Oil companies cooperate on VOC cuts
An agreement on reducing volatile organic compounds (VOCs) emitted during offshore loading of crude was today signed by 23 licensees in Norwegian oil fields.
"This represents a unique industry collaboration which brings together all the companies loading oil off Norway," says project manager Egil Tveit in Statoil.
"A joint drive along these lines will not only cut emissions substantially but also reduce the cost of such measures by permitting optimum use of VOC recovery plants on shuttle tankers."
The cooperation deal reinforces efforts by the companies to meet a government requirement that 95 per cent of offshore-loaded oil must be subject to VOC recovery by 2005.

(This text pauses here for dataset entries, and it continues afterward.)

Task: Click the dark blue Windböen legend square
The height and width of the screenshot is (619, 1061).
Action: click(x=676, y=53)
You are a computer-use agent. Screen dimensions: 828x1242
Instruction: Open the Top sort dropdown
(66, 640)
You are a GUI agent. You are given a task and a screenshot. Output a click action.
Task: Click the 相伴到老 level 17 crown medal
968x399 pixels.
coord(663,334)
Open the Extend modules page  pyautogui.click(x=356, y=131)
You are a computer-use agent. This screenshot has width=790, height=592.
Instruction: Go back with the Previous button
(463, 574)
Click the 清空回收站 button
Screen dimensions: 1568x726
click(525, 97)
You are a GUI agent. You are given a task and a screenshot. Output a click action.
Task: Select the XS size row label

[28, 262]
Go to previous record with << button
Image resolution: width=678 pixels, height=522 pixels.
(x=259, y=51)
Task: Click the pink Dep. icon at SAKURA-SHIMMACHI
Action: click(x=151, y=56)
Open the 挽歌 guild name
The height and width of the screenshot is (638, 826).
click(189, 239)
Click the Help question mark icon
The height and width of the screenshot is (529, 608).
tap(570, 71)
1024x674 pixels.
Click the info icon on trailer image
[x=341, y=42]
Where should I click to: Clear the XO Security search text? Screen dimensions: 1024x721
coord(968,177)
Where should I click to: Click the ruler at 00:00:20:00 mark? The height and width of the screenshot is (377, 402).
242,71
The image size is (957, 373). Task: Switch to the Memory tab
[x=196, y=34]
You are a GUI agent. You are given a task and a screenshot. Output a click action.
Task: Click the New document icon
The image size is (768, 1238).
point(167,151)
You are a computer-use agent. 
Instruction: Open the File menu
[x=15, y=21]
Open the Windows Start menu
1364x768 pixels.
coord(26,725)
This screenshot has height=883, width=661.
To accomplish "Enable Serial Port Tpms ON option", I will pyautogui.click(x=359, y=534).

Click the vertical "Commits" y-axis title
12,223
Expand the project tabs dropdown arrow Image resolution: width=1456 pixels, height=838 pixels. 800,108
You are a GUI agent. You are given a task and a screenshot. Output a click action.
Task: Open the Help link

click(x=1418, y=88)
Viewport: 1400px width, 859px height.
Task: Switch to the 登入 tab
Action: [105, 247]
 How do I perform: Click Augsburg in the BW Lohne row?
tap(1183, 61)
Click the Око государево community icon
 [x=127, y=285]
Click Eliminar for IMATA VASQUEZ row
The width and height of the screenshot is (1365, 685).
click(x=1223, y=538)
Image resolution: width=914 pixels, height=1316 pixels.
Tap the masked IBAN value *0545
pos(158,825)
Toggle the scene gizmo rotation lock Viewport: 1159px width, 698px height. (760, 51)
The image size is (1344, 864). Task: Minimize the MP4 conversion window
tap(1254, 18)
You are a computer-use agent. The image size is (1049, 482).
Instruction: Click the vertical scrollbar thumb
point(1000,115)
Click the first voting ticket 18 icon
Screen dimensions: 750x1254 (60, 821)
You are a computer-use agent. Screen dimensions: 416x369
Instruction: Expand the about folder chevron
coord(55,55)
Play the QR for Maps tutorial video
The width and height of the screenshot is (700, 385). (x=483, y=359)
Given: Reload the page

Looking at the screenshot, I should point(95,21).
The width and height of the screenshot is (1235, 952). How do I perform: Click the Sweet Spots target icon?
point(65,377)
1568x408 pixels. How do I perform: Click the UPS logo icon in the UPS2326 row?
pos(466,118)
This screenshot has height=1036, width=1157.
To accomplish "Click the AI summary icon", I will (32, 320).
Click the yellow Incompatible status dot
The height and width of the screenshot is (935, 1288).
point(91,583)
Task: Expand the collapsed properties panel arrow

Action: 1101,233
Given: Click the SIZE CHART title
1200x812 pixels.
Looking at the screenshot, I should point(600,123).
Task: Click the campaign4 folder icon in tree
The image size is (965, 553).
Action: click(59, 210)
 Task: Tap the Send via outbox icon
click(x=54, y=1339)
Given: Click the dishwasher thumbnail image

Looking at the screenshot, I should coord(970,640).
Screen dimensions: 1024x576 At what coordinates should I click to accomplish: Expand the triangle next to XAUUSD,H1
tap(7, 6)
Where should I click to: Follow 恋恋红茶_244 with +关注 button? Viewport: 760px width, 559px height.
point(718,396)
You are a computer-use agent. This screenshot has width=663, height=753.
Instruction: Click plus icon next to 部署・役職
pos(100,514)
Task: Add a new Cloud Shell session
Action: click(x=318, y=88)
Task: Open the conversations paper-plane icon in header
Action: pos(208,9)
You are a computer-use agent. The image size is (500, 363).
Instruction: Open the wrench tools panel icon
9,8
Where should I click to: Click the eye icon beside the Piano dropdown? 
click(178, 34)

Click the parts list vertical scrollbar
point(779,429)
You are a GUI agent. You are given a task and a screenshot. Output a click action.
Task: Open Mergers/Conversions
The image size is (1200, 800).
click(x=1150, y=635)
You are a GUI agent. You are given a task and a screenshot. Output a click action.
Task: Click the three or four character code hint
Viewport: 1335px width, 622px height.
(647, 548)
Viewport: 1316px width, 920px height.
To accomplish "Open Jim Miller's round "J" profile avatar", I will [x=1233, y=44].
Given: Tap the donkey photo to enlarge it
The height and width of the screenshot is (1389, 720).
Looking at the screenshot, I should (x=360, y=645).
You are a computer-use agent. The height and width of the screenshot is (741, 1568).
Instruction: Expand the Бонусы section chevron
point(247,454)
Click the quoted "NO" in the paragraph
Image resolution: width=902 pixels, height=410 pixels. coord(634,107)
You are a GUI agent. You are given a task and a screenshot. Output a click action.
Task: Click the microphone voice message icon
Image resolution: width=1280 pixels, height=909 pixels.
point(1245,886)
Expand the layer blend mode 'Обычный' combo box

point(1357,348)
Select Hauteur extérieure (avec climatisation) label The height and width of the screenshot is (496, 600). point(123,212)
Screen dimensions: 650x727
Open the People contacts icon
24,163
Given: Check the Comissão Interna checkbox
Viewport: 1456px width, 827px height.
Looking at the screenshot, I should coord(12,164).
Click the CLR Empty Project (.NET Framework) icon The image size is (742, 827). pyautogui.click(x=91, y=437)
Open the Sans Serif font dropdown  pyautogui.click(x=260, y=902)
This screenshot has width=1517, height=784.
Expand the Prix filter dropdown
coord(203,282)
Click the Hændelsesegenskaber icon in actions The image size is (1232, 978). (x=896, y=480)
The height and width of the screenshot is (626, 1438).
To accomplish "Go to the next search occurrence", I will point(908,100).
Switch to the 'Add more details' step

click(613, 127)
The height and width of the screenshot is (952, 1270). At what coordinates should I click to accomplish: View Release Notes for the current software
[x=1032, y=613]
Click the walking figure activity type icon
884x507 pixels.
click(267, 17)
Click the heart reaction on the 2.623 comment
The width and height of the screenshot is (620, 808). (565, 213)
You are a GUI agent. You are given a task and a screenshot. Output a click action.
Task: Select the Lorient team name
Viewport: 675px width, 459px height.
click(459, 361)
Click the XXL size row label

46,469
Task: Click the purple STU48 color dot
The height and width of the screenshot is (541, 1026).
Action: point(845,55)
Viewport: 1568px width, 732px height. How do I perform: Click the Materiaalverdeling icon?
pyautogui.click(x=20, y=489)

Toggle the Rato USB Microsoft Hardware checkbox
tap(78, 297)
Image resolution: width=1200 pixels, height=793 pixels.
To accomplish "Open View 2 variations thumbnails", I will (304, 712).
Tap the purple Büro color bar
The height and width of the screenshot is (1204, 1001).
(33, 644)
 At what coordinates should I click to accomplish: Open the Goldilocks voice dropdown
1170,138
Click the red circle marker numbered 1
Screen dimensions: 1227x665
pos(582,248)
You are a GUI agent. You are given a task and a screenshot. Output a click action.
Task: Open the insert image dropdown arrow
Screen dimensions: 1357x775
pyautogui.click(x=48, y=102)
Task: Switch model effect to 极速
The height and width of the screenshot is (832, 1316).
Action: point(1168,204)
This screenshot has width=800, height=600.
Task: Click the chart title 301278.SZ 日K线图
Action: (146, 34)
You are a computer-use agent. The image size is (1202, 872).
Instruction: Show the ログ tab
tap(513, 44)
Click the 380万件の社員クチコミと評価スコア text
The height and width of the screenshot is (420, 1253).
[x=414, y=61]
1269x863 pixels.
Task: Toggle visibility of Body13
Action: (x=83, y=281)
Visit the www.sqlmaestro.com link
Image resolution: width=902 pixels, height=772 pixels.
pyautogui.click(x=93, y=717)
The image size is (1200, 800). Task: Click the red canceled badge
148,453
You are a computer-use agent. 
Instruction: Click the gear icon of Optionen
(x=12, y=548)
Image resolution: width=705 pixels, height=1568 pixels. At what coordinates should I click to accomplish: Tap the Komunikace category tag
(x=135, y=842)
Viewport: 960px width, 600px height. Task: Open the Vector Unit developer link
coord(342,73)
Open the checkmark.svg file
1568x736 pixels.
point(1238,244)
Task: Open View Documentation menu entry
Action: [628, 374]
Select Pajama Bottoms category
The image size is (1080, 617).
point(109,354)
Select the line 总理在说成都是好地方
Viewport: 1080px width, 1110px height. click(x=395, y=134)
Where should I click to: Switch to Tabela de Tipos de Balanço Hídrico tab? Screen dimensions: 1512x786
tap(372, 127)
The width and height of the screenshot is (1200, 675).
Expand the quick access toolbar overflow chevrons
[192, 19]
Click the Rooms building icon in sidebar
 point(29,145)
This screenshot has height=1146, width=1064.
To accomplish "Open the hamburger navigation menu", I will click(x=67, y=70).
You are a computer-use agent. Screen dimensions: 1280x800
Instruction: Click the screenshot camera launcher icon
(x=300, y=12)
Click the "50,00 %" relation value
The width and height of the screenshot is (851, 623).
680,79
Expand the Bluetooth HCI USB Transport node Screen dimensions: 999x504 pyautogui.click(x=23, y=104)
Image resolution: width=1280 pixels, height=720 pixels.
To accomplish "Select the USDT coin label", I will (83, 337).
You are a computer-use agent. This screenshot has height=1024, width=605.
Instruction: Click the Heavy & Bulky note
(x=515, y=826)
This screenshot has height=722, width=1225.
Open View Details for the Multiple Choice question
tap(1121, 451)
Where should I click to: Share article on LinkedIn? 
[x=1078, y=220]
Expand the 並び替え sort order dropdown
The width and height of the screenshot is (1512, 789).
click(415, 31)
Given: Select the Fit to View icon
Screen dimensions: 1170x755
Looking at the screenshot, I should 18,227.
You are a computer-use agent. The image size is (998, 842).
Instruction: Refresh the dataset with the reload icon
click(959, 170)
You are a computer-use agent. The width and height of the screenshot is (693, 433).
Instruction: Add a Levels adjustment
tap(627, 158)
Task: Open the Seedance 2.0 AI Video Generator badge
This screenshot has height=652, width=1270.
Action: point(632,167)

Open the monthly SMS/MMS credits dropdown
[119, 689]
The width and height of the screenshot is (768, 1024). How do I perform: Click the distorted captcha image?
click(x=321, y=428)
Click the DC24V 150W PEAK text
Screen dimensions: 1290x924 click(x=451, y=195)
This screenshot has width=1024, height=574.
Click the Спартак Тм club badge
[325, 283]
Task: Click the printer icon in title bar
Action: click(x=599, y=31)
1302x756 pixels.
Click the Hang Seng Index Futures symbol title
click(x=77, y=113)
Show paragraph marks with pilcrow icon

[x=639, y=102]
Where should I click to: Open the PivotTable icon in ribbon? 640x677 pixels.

In the first instance, recovery plants will be installed on eight shuttle tankers. Two are already in place, while the others are under construction or at the planning stage.
The first eight units will be operational during the winter, and similar facilities are due to be in place on all shuttle tankers serving Norwegian fields by the end of 2005.
Operators Statoil, Esso, Shell and Norsk Hydro have formed an executive committee for the partnership, and will take decisions on its behalf.
Cutting VOC emissions is expected to cost the industry NOK 1.5-2 billion up to 2010.
Statoil has already installed recovery plants on its Åsgard A and Norne production ships in the Norwegian Sea, allowing these fields to store crude without releasing VOCs.
The other participants in the collaboration are Petoro, Fortum, TotalFinaElf, Norsk Agip, BP, Dong, Idemitsu, RWE-DEA, ChevronTexaco, Paladin, Gaz de France, Enterprise Oil, DNO, Conoco and Amerada Hess.